---------- RECORDS PROVIDED ----------

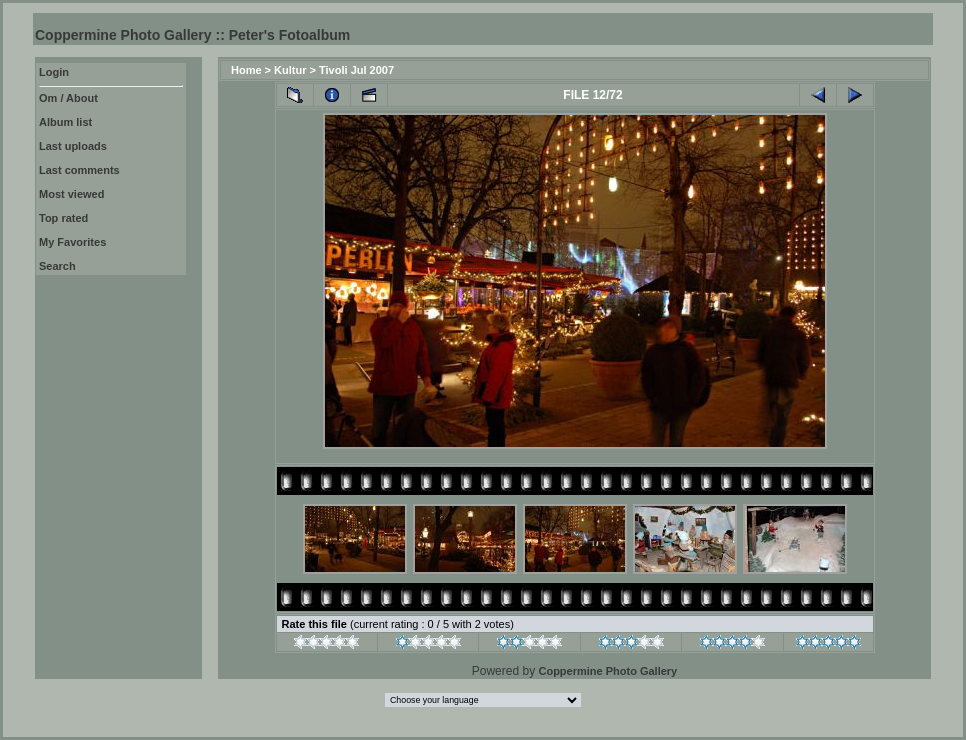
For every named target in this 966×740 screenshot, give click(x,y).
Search (57, 266)
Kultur (290, 70)
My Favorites (72, 242)
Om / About (68, 98)
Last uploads (73, 146)
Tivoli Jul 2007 (356, 70)
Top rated (63, 218)
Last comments (79, 170)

----------

• **WORK TO BE COMPLETED**
Please reproduce all of the rows above word for word, omitting the picture.

• **FINISHED EXERCISE**
For every named target in this 966×740 screenshot, give click(x,y).
Search (57, 266)
Kultur (290, 70)
My Favorites (72, 242)
Om / About (68, 98)
Last uploads (73, 146)
Tivoli Jul 2007 (356, 70)
Top rated (63, 218)
Last comments (79, 170)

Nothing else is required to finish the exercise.